Due to the accelerating cost decline of wind and solar, the combined fuel, maintenance, and other costs of most existing coal-fired power plants are now more expensive than the all-in costs of new wind or solar projects. Today, local wind and solar could replace 80 percent of the U.S. coal fleet at immediate savings to customers. This research provides an update to the 2019 Coal Cost Crossover report, and finds the initial projection that three-fourths of all coal plants would be uneconomic by 2025 was nearly met in 2020, meaning coal is losing the price war to renewables faster than anticipated.

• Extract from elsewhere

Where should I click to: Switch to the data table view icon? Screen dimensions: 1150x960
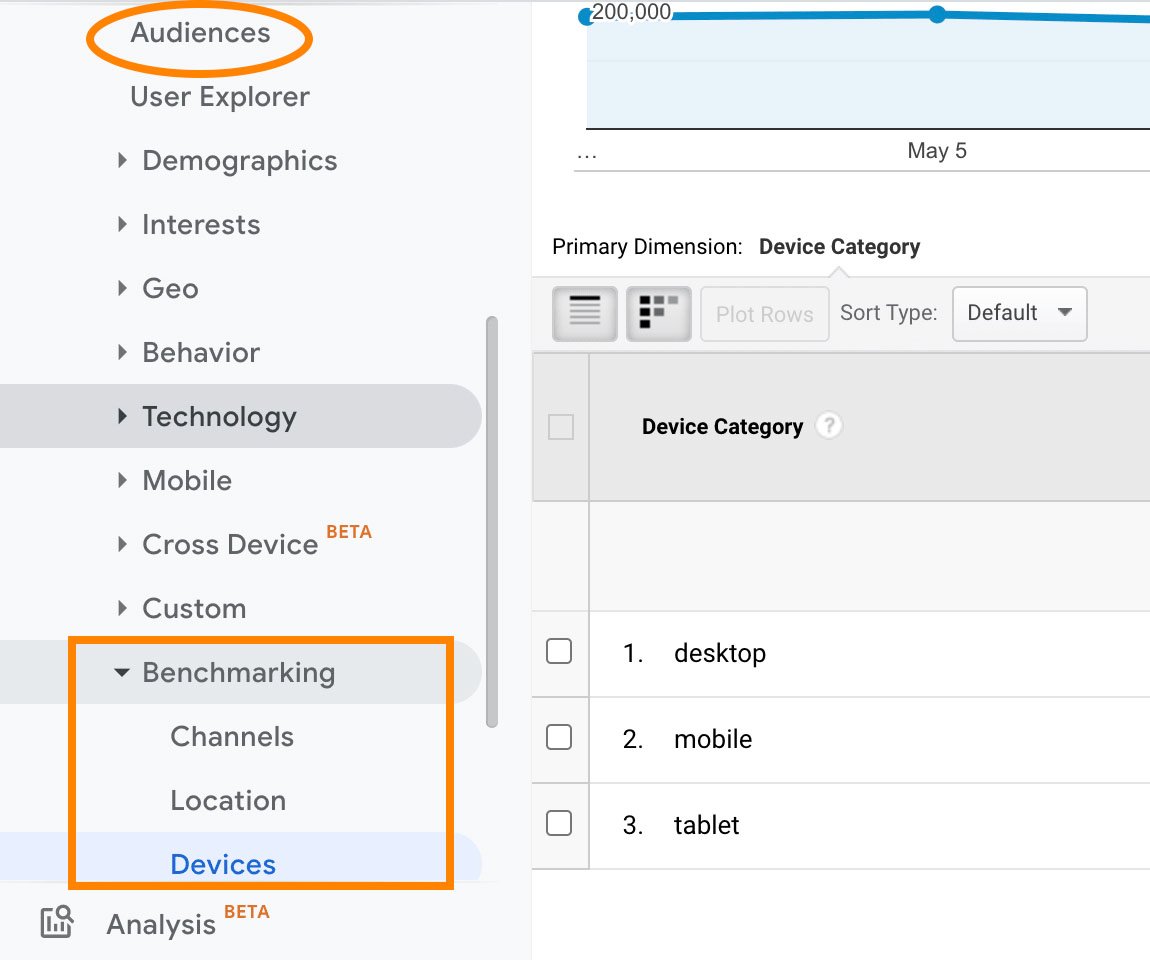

Coal Cost Crossover 2.0 Report

The analysis of U.S. coal plants found 72 percent of existing U.S. coal capacity and 80 percent of existing U.S. coal plants are either more costly to continue operating compared to building new nearby wind or solar plants, or are slated to retire in the next four years. The analysis includes information on public health and climate emissions impacts of the U.S. coal fleet. Our report also provides policy recommendations to accelerate the transition to a cleaner, cheaper grid.

Data Explorer: Coal Cost Crossover 2.0

This visual interactive feature allows users to explore the major findings of the Coal Cost Crossover 2.0 report. Users can scroll to view interactive maps showing the specific locations of uneconomic coal plants and the regions where new solar or new wind resources would be cheaper than existing coal. By scrolling down, users can also explore the tremendous public health and climate benefits of retiring all coal in the U.S.

Dataset: Coal Cost Crossover 2.0

This dataset provides plant-by-plant of the current going-forward costs for all existing U.S. coal-fired power plants, as well as current LCOE data for building new wind and solar projects at a local regional level.